The information stored in the of the save files is almost exactly the same on PS2 and PC, and this structure is very well documented Wiki for SA Saves. If you wanted to change something on a PS2 save that couldn't be changed with AR-Max codes you could open the .b save file with hex editor, change the appropriate bytes manually, adjust the checksum at the end of the file, and then load the save.
An example would be changing the max wanted level. I don't think we ever identified where this information was stored in memory but it isn't hard to find in the save. Change the 4 to a 0, subtract 4 from the checksum, and you're done. Another example would be fixing the Madd Dogg Glitch. This information is stored in dynamic memory so it isn't in the same place in memory and can't be adjusted with AR-Max codes. This fix requires changing a dozen or so bytes so it would be easier to use pdescobar's SA Checksum Fix utility to calculate the new checksum.
Block Copy - using copy and paste in a hex editor to move large sections of data from one save to another.
The different sections of memory stored in a save file begin with the keyword BLOCK. Hence the name, block copy. One of the first edits I tested on PS2 saves was to copy the entire garage block from our modified PC save and pasted it directly the same block in a PS2 save. It worked! Then I copied the car generator block to the PS2 save. Since we had added lots of extra vehicles this block was larger than the original so I had to trim the slack at the end of the save to maintain the proper file size. This is basically how I made all of the changes to the Chain Game for PS2 save.
Script and IPL Editing - Changing the data files used to the create the save.
This process doesn't work well on PS2 because changes will need to be written to the disc, burned in a special format, and run on a PS2 with a mod chip installed. Not only is this extremely difficult, it may also be illegal, so let's just dump this into the area of can't/won't work and forget about it. On PC, we can decompile the game scripts into a programming language which is much easier to read and adjust than the hex code found in memory or save files. The IPL files used to create garages and make enex connections are in plain text and fairly easy to modify. The main advantage to this method is that it is much easier to make and test large scale modifications.
Modding with CLEO - A process that allows programming changes and direct memory writes.

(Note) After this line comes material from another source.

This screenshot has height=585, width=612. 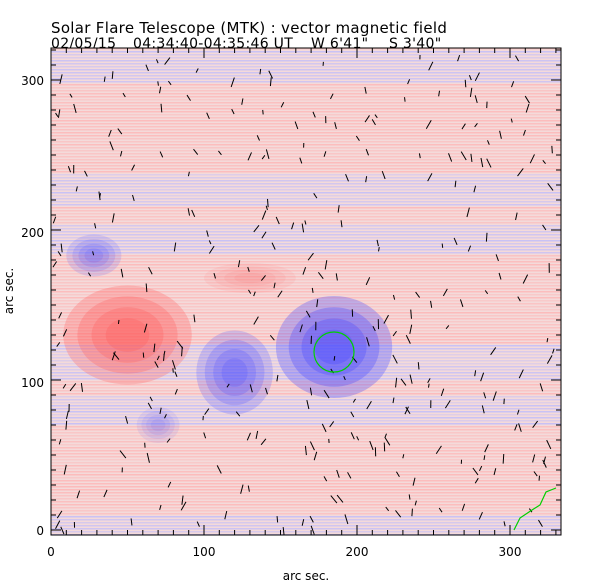 What do you see at coordinates (32, 383) in the screenshot?
I see `ytick-100: 100` at bounding box center [32, 383].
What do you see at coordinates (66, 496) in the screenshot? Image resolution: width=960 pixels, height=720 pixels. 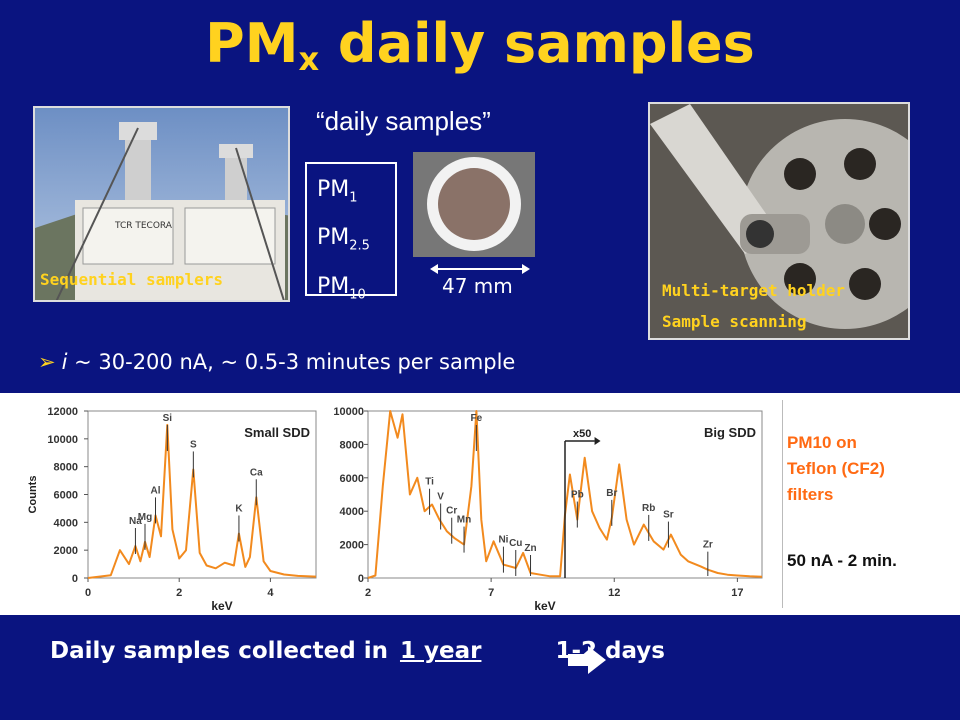 I see `chart1-ytick-label: 6000` at bounding box center [66, 496].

When rubregg joined the Chain Game Development Team we abandoned the process of modifying the scripts and data files and now use CLEO to make all of the changes. Cleo functions (to the best of my understanding) in a manner similar AR-Max in that it runs side by side with the game and scripts. You can set it to run a certain section of code when a button is pressed or certain conditions are met. The codes often look very similar to game scripts, but in many cases it is easier to write data directly into memory. I learned quite a bit from our experiments with coding in AR-Max.
Globals and Indexing - Maintaining compatibility between saves and scripts.

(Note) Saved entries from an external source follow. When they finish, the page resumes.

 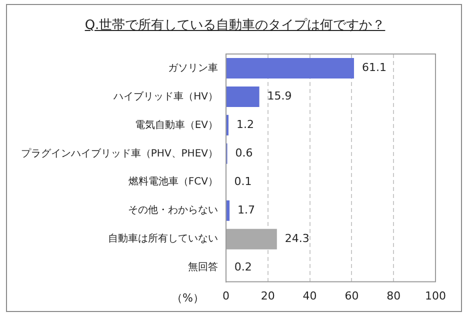 I want to click on x-tick-label: 0, so click(x=226, y=296).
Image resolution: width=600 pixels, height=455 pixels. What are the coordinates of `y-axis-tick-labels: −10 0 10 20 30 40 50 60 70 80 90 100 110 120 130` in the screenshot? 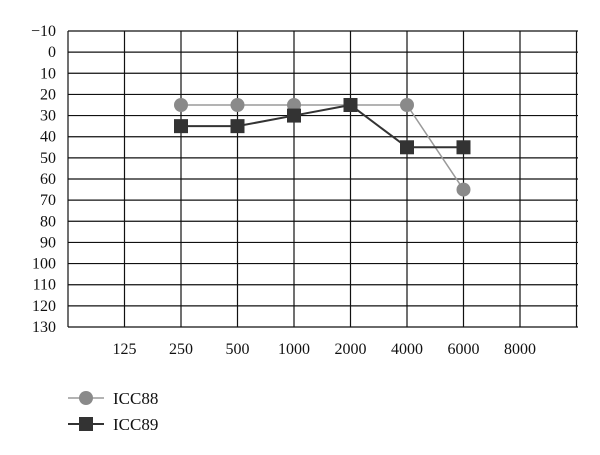 It's located at (44, 180).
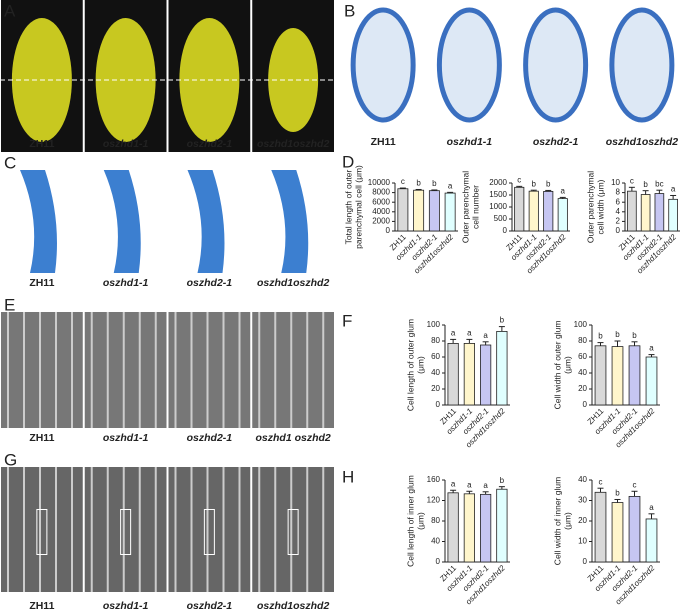 The height and width of the screenshot is (613, 685). Describe the element at coordinates (618, 202) in the screenshot. I see `y-tick-label: 6` at that location.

|014B: $2194 = init_parked_car_generator #NRG500 color -1 -1 1 alarm 0 door_lock 0 0 10000 at 1174.467 1368.359 10.1203 angle 283.0546|
The line above creates the NRG-500 parked at the bike school. $2194 is the global variable used to identify this vehicle so when the bike school is completed for gold the bike can be displayed with the code shown below.

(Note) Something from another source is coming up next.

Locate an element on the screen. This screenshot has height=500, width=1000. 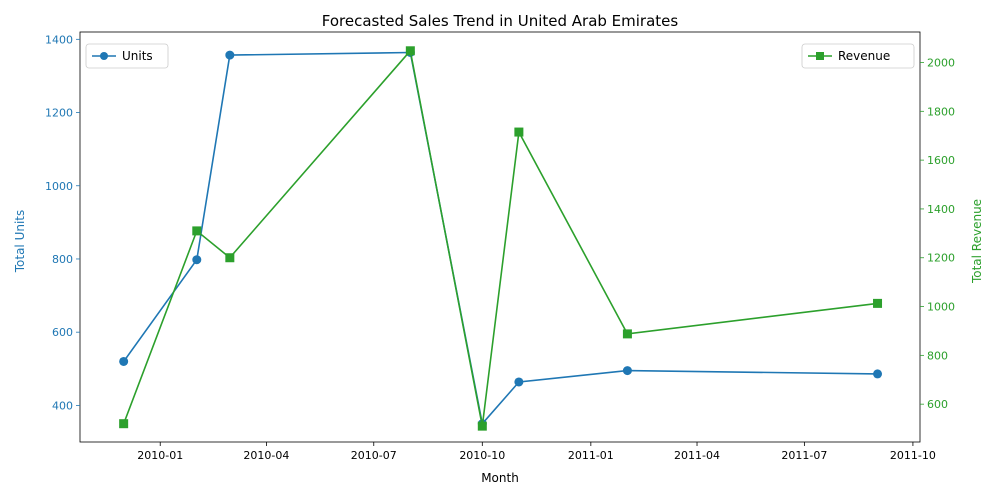
y-right-tick-label: 600 is located at coordinates (938, 404).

|014C: set_parked_car_generator $2194 cars_to_generate_to 101|
When the vehicle is created the game will put the bike in the first available memory slot and record the index number of this slot in the global variable. When the game is saved the index number of the vehicles are recorded just before the data so the vehicles can be put back into the same place when the save is loaded.
The reason I bring all this up is that although my block copy of the car generators appeared to work, I would soon run into trouble if I tried to play missions with this save. For starters, the global variables are sometimes different than the PC globals on PS2v1, and always different on PS2v2. Also, the index is different on different versions, and is also different on the same version depending on whether or not the save was started after loading an existing save. So as I play through the game and the combines, vortexes, karts, aircraft, exports, and reward vehicles are displayed or hidden it is difficult to predict which vehicles will get modified. However, it is possible. Everything can be predicted and adjusted. It just requires a lot of planning and research to either adjust the index numbers stored in the globals, or to put the vehicles in the appropriate slot so they get matching index numbers.